WHAT TO WORK ON
What you give back must match the records below word for word.

PROVIDED RECORDS

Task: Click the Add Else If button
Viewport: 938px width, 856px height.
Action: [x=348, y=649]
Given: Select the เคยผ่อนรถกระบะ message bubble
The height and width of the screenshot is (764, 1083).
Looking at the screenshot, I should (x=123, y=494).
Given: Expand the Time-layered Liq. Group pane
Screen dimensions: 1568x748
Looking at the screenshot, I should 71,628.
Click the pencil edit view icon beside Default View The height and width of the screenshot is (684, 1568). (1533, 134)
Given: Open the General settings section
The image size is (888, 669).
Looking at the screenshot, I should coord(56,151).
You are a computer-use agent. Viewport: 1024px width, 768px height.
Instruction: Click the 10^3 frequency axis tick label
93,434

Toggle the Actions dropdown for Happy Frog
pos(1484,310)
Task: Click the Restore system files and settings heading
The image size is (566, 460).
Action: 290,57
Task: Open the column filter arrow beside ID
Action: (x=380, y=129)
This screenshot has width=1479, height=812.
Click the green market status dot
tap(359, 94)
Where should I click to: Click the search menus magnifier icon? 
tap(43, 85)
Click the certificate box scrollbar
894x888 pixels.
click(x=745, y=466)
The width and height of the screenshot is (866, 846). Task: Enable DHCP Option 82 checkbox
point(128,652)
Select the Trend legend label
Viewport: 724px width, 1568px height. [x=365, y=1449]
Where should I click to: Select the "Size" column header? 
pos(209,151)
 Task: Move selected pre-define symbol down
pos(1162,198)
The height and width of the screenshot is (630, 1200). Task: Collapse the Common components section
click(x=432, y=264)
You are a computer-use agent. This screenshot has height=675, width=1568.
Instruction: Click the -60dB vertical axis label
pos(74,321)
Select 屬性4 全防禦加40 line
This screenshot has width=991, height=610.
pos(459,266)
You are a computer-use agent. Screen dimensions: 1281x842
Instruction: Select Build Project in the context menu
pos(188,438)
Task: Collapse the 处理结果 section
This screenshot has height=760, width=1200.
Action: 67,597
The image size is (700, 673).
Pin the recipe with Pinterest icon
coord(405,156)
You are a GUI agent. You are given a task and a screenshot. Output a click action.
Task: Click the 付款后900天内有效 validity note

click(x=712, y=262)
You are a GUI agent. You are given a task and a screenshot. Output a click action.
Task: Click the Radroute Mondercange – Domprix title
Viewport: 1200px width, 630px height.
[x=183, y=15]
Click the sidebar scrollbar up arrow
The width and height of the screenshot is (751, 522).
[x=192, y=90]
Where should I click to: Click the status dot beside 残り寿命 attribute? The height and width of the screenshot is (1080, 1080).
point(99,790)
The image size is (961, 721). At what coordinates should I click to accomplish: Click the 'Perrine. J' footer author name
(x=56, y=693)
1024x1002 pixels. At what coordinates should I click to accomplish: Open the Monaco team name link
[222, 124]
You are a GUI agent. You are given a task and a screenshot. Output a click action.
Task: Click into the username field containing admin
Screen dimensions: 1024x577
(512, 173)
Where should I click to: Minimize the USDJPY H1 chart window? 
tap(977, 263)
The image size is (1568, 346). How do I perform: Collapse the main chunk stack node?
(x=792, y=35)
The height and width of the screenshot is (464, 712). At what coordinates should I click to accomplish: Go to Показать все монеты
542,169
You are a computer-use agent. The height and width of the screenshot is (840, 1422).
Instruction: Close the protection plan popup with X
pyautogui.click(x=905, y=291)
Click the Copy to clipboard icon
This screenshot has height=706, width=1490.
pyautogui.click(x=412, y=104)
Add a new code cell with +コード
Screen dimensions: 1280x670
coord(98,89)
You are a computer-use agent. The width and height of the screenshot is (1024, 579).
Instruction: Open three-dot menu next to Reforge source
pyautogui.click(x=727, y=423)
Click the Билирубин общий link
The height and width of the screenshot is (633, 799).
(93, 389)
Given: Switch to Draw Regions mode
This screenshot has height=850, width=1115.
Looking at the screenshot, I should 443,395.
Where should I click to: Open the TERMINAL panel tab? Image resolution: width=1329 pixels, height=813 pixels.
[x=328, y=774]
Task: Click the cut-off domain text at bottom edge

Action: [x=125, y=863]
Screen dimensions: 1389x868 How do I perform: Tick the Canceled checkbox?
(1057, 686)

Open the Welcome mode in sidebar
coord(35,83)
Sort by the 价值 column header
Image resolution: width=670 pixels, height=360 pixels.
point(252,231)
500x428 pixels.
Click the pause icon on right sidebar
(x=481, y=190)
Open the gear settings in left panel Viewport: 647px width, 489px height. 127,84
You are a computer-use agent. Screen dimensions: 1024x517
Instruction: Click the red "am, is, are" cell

WRITTEN ANSWER
Task: Click the Add Else If button
Viewport: 938px width, 856px height.
Action: [x=348, y=649]
Given: Select the เคยผ่อนรถกระบะ message bubble
The height and width of the screenshot is (764, 1083).
Looking at the screenshot, I should (x=123, y=494).
Given: Expand the Time-layered Liq. Group pane
Screen dimensions: 1568x748
Looking at the screenshot, I should 71,628.
Click the pencil edit view icon beside Default View The height and width of the screenshot is (684, 1568). (1533, 134)
Given: Open the General settings section
The image size is (888, 669).
Looking at the screenshot, I should coord(56,151).
You are a computer-use agent. Viewport: 1024px width, 768px height.
Instruction: Click the 10^3 frequency axis tick label
93,434

Toggle the Actions dropdown for Happy Frog
pos(1484,310)
Task: Click the Restore system files and settings heading
The image size is (566, 460).
Action: 290,57
Task: Open the column filter arrow beside ID
Action: (x=380, y=129)
This screenshot has width=1479, height=812.
Click the green market status dot
tap(359, 94)
Where should I click to: Click the search menus magnifier icon? 
tap(43, 85)
Click the certificate box scrollbar
894x888 pixels.
click(x=745, y=466)
The width and height of the screenshot is (866, 846). Task: Enable DHCP Option 82 checkbox
point(128,652)
Select the Trend legend label
Viewport: 724px width, 1568px height. [x=365, y=1449]
Where should I click to: Select the "Size" column header? 
pos(209,151)
 Task: Move selected pre-define symbol down
pos(1162,198)
The height and width of the screenshot is (630, 1200). Task: Collapse the Common components section
click(x=432, y=264)
You are a computer-use agent. This screenshot has height=675, width=1568.
Instruction: Click the -60dB vertical axis label
pos(74,321)
Select 屬性4 全防禦加40 line
This screenshot has width=991, height=610.
pos(459,266)
You are a computer-use agent. Screen dimensions: 1281x842
Instruction: Select Build Project in the context menu
pos(188,438)
Task: Collapse the 处理结果 section
This screenshot has height=760, width=1200.
Action: 67,597
The image size is (700, 673).
Pin the recipe with Pinterest icon
coord(405,156)
You are a GUI agent. You are given a task and a screenshot. Output a click action.
Task: Click the 付款后900天内有效 validity note

click(x=712, y=262)
You are a GUI agent. You are given a task and a screenshot. Output a click action.
Task: Click the Radroute Mondercange – Domprix title
Viewport: 1200px width, 630px height.
[x=183, y=15]
Click the sidebar scrollbar up arrow
The width and height of the screenshot is (751, 522).
[x=192, y=90]
Where should I click to: Click the status dot beside 残り寿命 attribute? The height and width of the screenshot is (1080, 1080).
point(99,790)
The image size is (961, 721). At what coordinates should I click to accomplish: Click the 'Perrine. J' footer author name
(x=56, y=693)
1024x1002 pixels. At what coordinates should I click to accomplish: Open the Monaco team name link
[222, 124]
You are a GUI agent. You are given a task and a screenshot. Output a click action.
Task: Click into the username field containing admin
Screen dimensions: 1024x577
(512, 173)
Where should I click to: Minimize the USDJPY H1 chart window? 
tap(977, 263)
The image size is (1568, 346). How do I perform: Collapse the main chunk stack node?
(x=792, y=35)
The height and width of the screenshot is (464, 712). At what coordinates should I click to accomplish: Go to Показать все монеты
542,169
You are a computer-use agent. The height and width of the screenshot is (840, 1422).
Instruction: Close the protection plan popup with X
pyautogui.click(x=905, y=291)
Click the Copy to clipboard icon
This screenshot has height=706, width=1490.
pyautogui.click(x=412, y=104)
Add a new code cell with +コード
Screen dimensions: 1280x670
coord(98,89)
You are a computer-use agent. The width and height of the screenshot is (1024, 579).
Instruction: Open three-dot menu next to Reforge source
pyautogui.click(x=727, y=423)
Click the Билирубин общий link
The height and width of the screenshot is (633, 799).
(93, 389)
Given: Switch to Draw Regions mode
This screenshot has height=850, width=1115.
Looking at the screenshot, I should 443,395.
Where should I click to: Open the TERMINAL panel tab? Image resolution: width=1329 pixels, height=813 pixels.
[x=328, y=774]
Task: Click the cut-off domain text at bottom edge

Action: [x=125, y=863]
Screen dimensions: 1389x868 How do I perform: Tick the Canceled checkbox?
(1057, 686)

Open the Welcome mode in sidebar
coord(35,83)
Sort by the 价值 column header
Image resolution: width=670 pixels, height=360 pixels.
point(252,231)
500x428 pixels.
Click the pause icon on right sidebar
(x=481, y=190)
Open the gear settings in left panel Viewport: 647px width, 489px height. 127,84
You are a computer-use agent. Screen dimensions: 1024x517
Instruction: Click the red "am, is, are" cell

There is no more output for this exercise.